What was the study design and patient population?
Yeah, so it's important to acknowledge that obviously this is a retrospective analysis of a previously published study. Obviously, this is the largest study of OCT against angio-guidance. And the really unique element to that is that both the angio arm of the study and the OCT arm of the study finished with an imaging assessment.
And so we have restricted the analysis just to those patients who had a single lesion treated, just for the purpose of trying to establish this clear connection between the VFR we get at the end of the procedure and whether it truly relates to that one lesion that's been treated. Having said that, it's still a very large analysis of over 1,500 patients.
What were the key findings?
Well, so we demonstrated, so importantly if we consider again the initial premise of ILUMIEN-IV, we were establishing a difference between angiography and OCT. So in the original study, you may remember that we demonstrated a difference in minimal stent area in MSA. And so actually we've shown again that with VFR we see a difference, albeit small, but significantly different VFR between angio and OCT: 0.89:0.9. So a slight increase in the VFR.
I think what's most important though is when we come to look at the univariate and multivariate analysis of how VFR predicts outcome, we see actually that VFR alongside MSA is a clear predictor, both in univariate and most importantly in the multivariate analysis for predicting future outcomes. So we can see clearly that as the VFR falls, we see this exponential rise in poor outcomes in target vessel failure. And so really, again, just identifying maybe this is a new metric that we should be using to optimise our results.
How should these findings impact clinical practice?

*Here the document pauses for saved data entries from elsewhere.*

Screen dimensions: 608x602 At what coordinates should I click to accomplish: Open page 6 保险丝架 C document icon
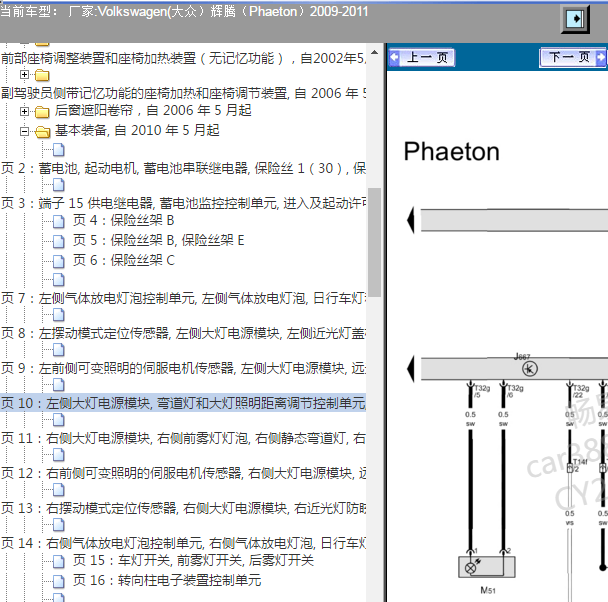pyautogui.click(x=59, y=261)
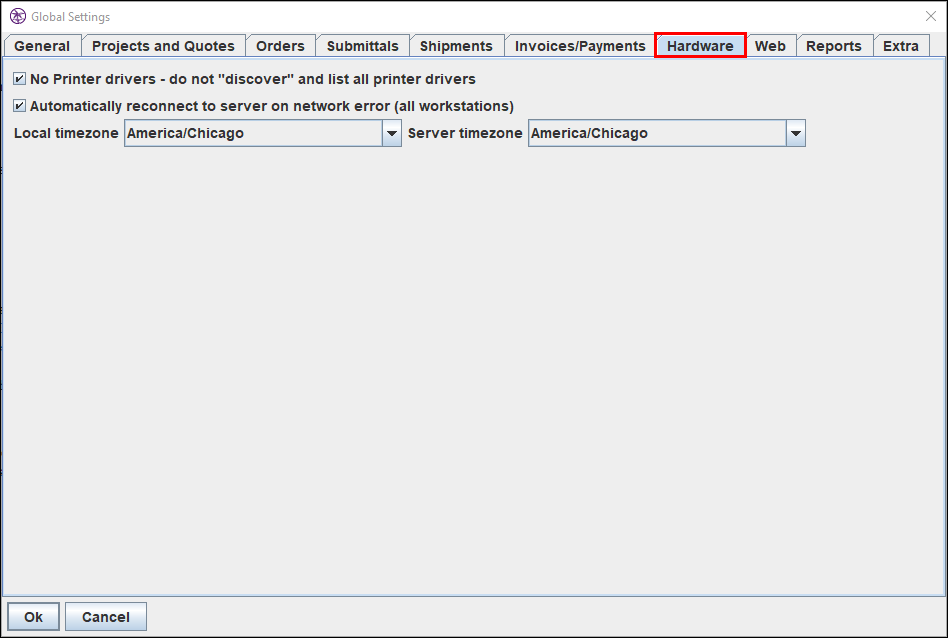948x638 pixels.
Task: Open the Submittals tab
Action: click(x=362, y=45)
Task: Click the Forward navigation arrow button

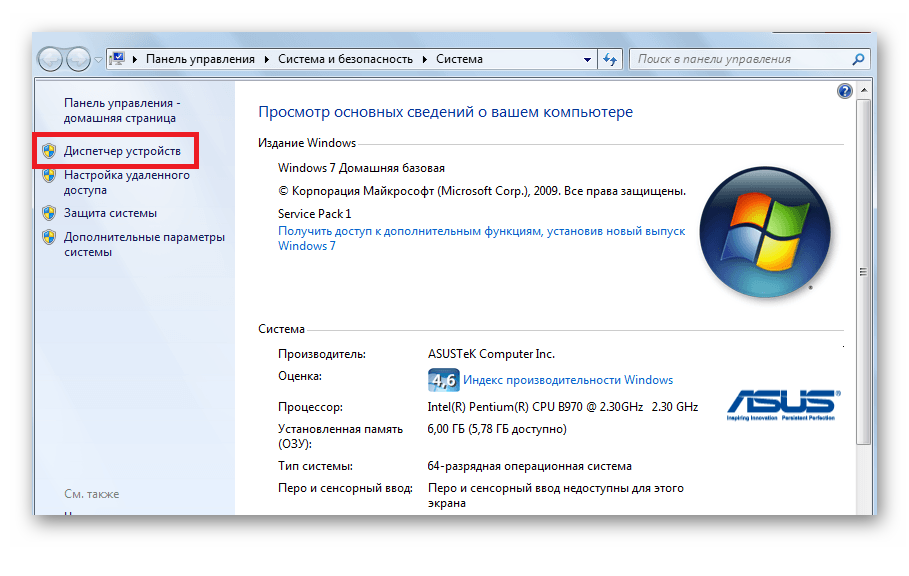Action: coord(78,60)
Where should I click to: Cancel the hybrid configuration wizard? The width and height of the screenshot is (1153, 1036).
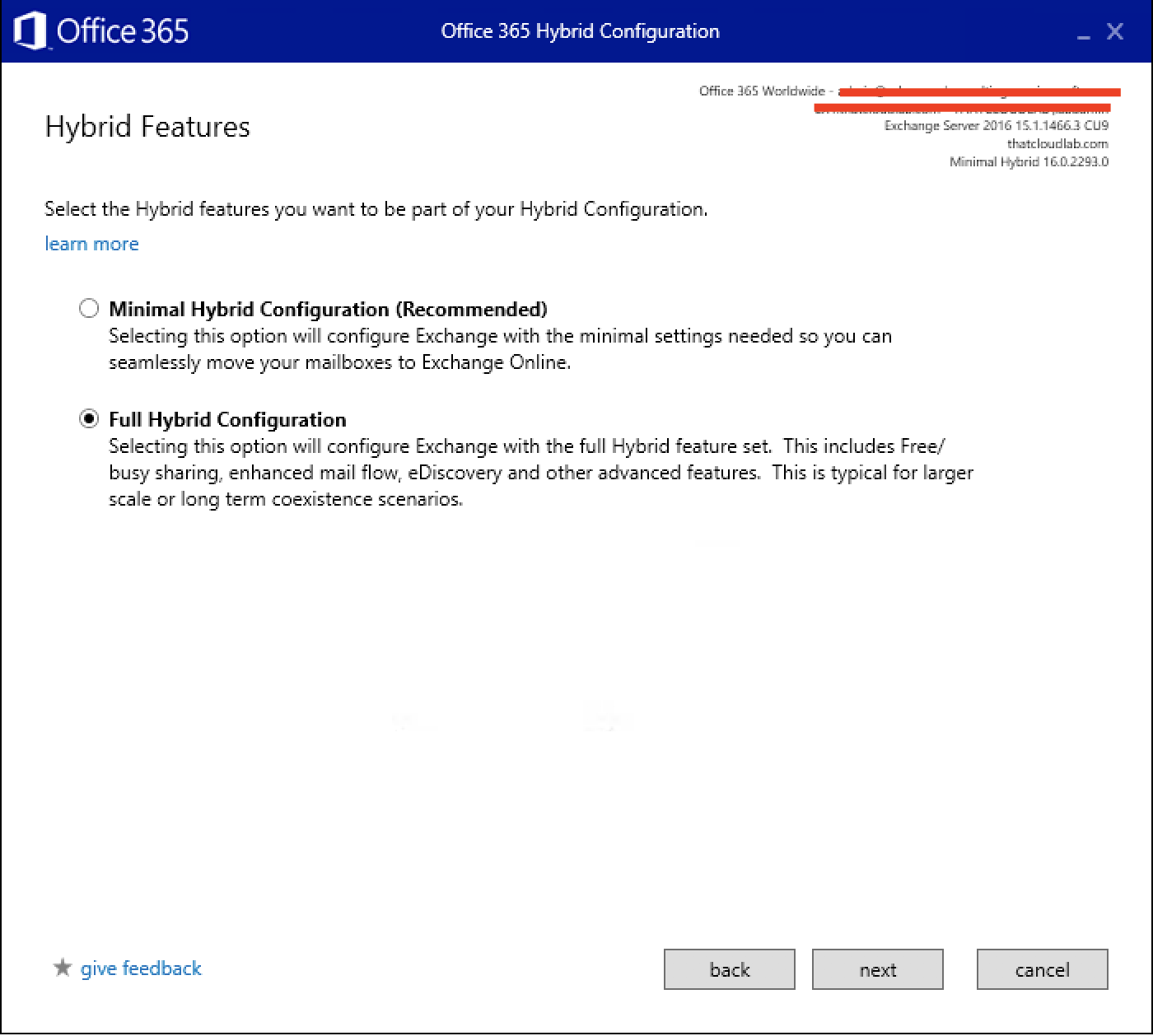pyautogui.click(x=1042, y=969)
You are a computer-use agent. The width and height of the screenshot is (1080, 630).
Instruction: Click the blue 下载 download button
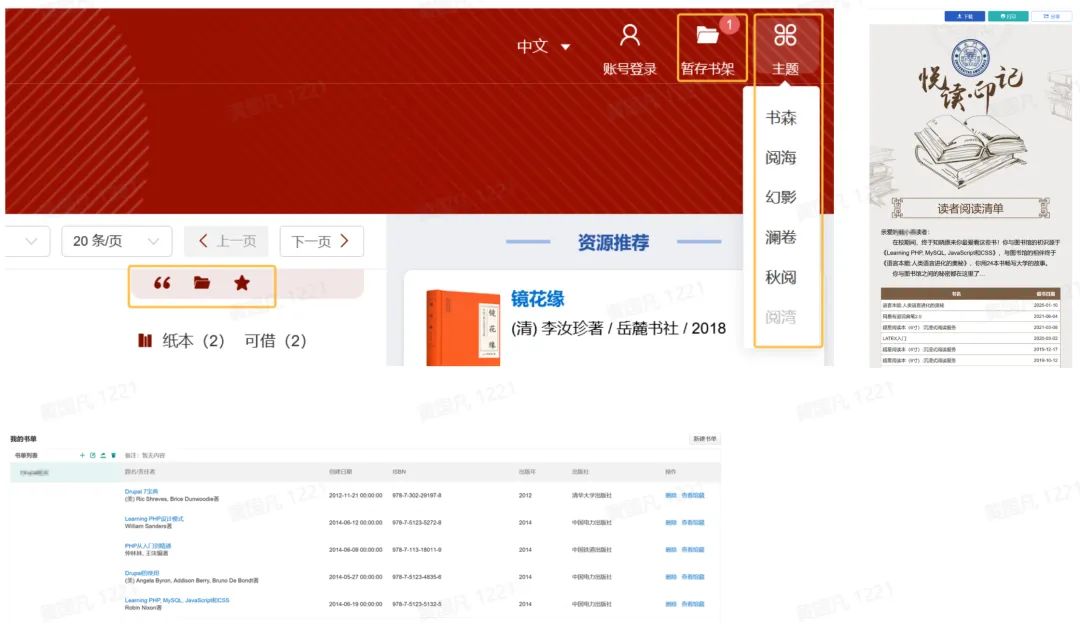pos(965,16)
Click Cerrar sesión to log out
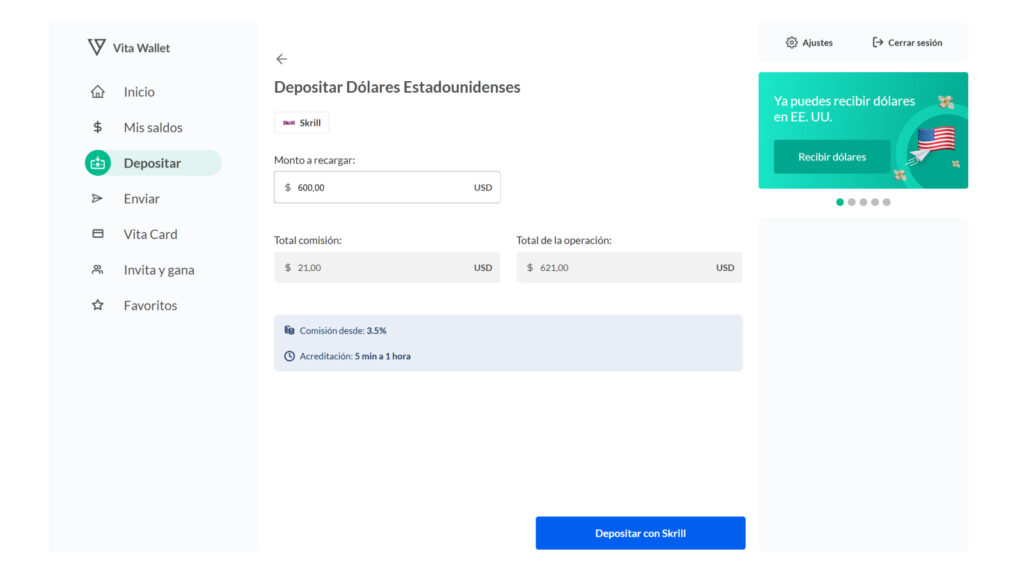This screenshot has height=579, width=1024. [x=907, y=43]
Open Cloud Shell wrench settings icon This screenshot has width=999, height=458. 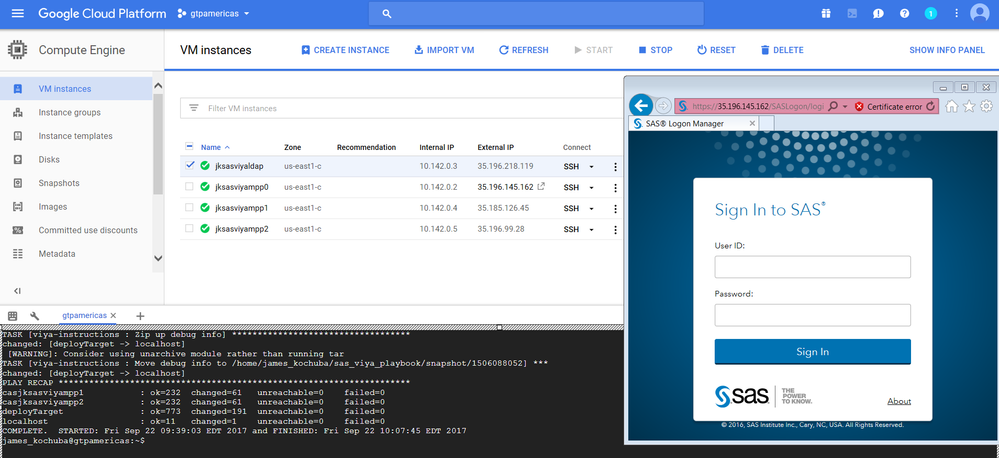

Well, clearly I'm quite far down a rabbit hole and this is an area of my interest and expertise. But I think the reality, as I have mentioned before, is this challenge we have in terms of having now clear recommendation for the use of imaging, but actually persisting barriers to the use and adoption. And I think one of the fundamental barriers there is actually an engagement of the community, a confidence in terms of interpretation of the results.
So what VFR, I think, provides is a new and fairly simplistic metric of good or bad. And so the hope would be that in offering this in future iterations of the OCT software, Ultreon 3.0, that may well then provide the user, the interventionist with greater confidence and greater ease of use and interpretation of what we get from these image-guided procedures.
What are the next steps?
So I think in many ways the focus has to be about increasing adoption. And so, a lot of that comes to where the barriers are, which are fundamentally education, a perception of time. And so actually this type of iterative improvement — harnessing artificial intelligence, the ability to detect lumen contours, vessel contours, prediction of tissue characterisation — fundamentally those kind of academic pursuits and research interests work in parallel to basically enhance and reduce the time spent for operators in making these assessments intraprocedurally.
So really, I think that the intention is that we just get more sophisticated at detecting and interpreting the results and potentially doing that in a way that doesn't rely upon physicians having to spend a lot of time gaining additional experience and expertise.